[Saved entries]

####################

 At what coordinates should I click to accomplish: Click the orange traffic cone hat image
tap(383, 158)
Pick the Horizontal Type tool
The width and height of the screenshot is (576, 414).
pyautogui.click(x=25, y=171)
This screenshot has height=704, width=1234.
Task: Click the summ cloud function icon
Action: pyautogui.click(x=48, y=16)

####################

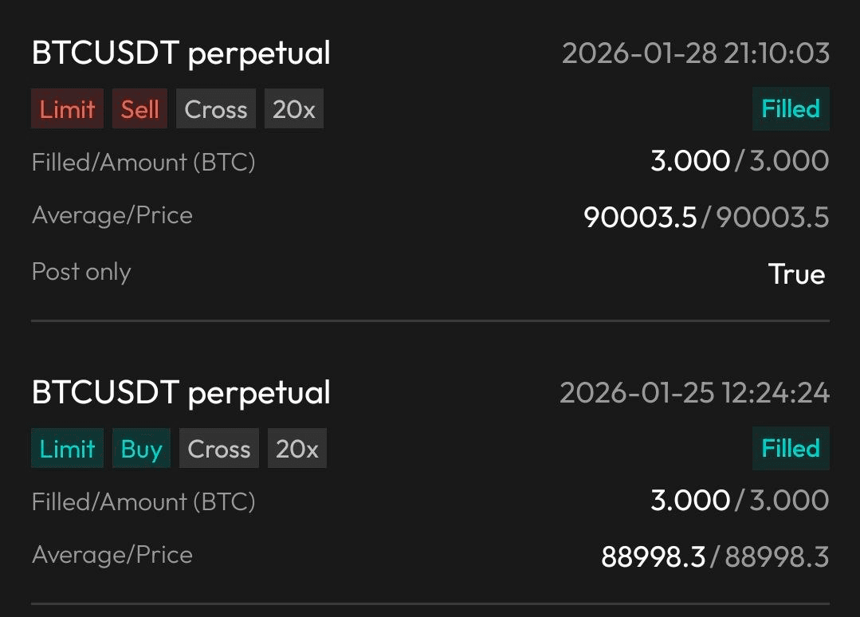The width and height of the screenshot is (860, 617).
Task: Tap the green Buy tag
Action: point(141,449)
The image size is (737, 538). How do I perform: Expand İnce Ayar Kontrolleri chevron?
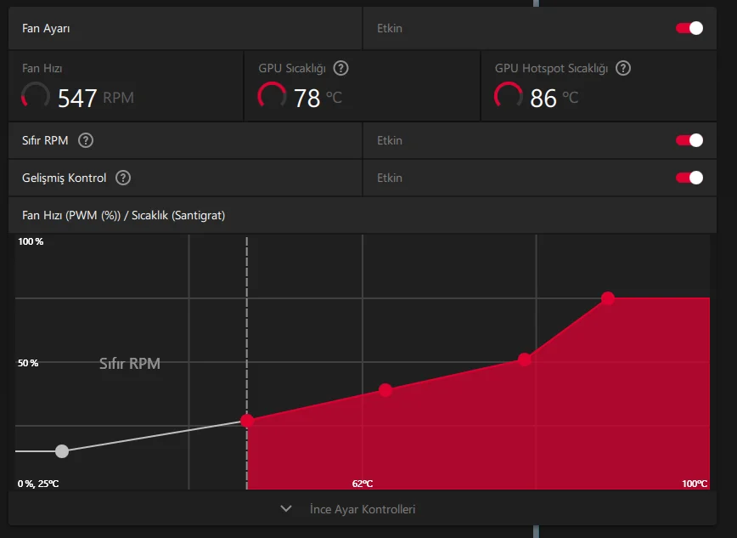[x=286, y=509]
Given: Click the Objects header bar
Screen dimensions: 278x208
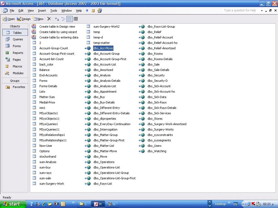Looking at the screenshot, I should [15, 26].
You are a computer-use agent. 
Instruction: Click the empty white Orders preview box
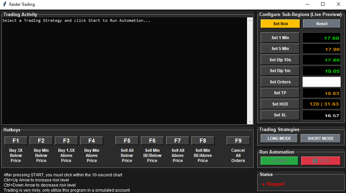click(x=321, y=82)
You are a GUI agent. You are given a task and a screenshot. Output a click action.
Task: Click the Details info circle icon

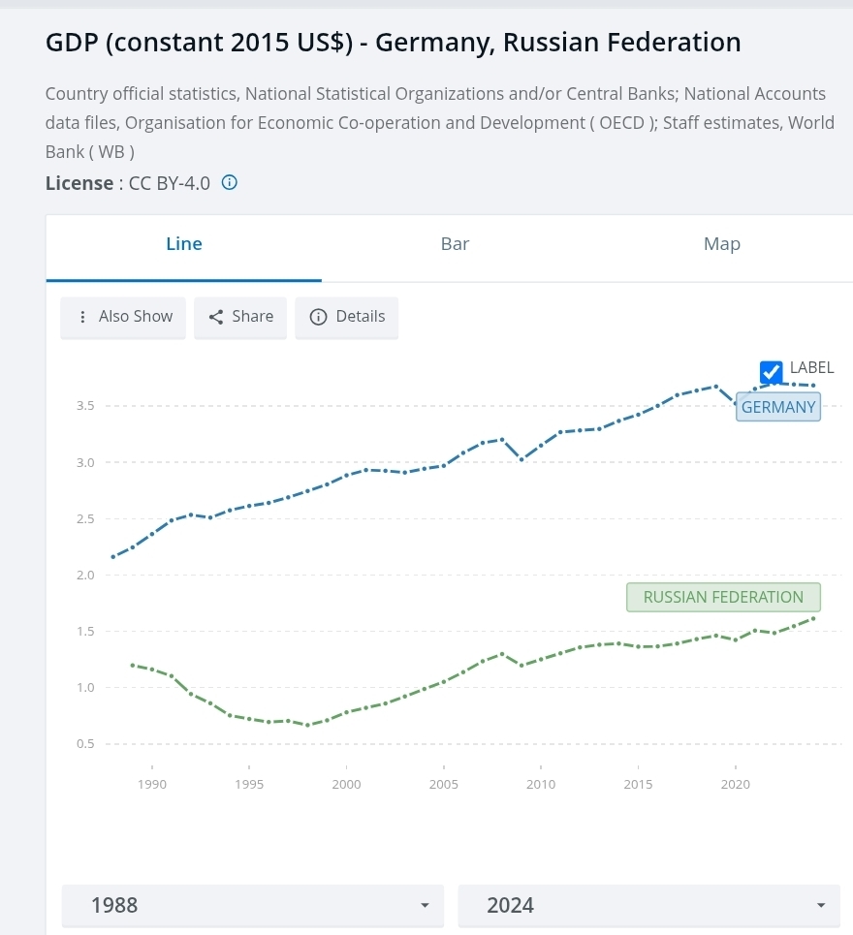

####################

■ Directions for this task: Using the data above, give again exactly the lines starting at the one holding "You are a computer-use agent." and ending at the one holding "Task: Click the Details info circle icon", inclusive, and nothing more. Omit the pictures.

■ Exercise answer:
You are a computer-use agent. 
Instruction: Click the empty white Orders preview box
click(x=321, y=82)
You are a GUI agent. You are given a task and a screenshot. Output a click action.
Task: Click the Details info circle icon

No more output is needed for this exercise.